When Mr. Hill and his superiors in the Obama administration finally got involved in trying to create a new government, they wound up pushing for Nouri al-Maliki’s retention as prime minister—ironically, the result that Iran was also pursuing. As one Iraqi politician joked, “the Axis of Evil and the Great Satan appeared to be backing the same candidate.” Mr. Obama tried to find a senior job for Ayad Allawi, the secular Shiite whose party had won the most seats in the election, but his clumsy intervention accomplished nothing. “Compared to Bush’s weekly videoconferences with Maliki,” the authors note, “Obama’s direct role with Iraq’s leaders was minimal.” Vice President Joe Biden, the administration’s point man on Iraq, had more direct contact, but his understanding was so limited that he told aides in 2010: “I’ll bet you my vice presidency Maliki will extend the SOFA [Status of Forces Agreement].”

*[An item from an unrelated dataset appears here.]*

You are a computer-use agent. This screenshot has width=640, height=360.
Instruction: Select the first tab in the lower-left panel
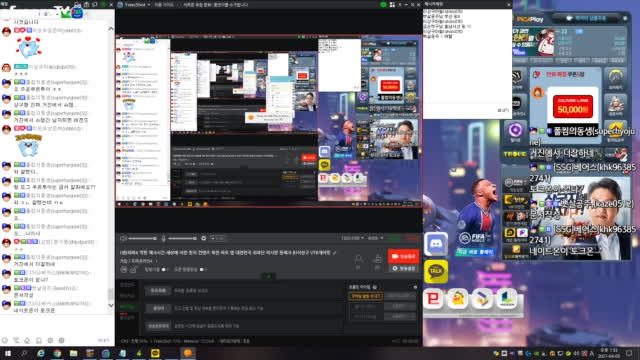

Today, the SOFA has expired, and Mr. Maliki is more firmly entrenched than ever. The prime minister’s compliant courts recently passed down a death sentence on the Sunni vice president, Tariq Hashemi, based on evidence allegedly gathered by torturing his bodyguards. Mr. Hashemi has fled to Turkey, but his fellow Sunnis aren’t standing by idly while a militant Shiite with close links to Iran accumulates all the power in Baghdad. Al Qaeda in Iraq, which had been all but defeated by 2008, has risen from the grave to perpetuate fresh atrocities. On Sept. 9, the very day that Mr. Hashemi’s sentence was handed down, at least 100 people died across Iraq in a series of terrorist attacks. Meanwhile, Iran is using Iraqi airspace to send airplanes full of weapons to the Assad regime in Syria.
This dismaying outcome might have been averted if U.S. troops were still present in Iraq. Messrs. Gordon and Trainor show, however, how little interest Mr. Obama had in extending any troop presence past 2011. While military commanders judged that they would need at least 16,000 troops to advise and assist Iraqi forces, Obama was willing to send fewer than 5,000; and when Iraqi officials raised predictable objections to Washington’s demands for complete immunity from prosecution for U.S. troops, Mr. Obama didn’t try to finesse the issue. Instead he pulled the plug on the negotiations and embraced a total pullout. By failing to consolidate the gains won by our troops, the president appears well on his way to seizing defeat from the jaws of a hard-won victory.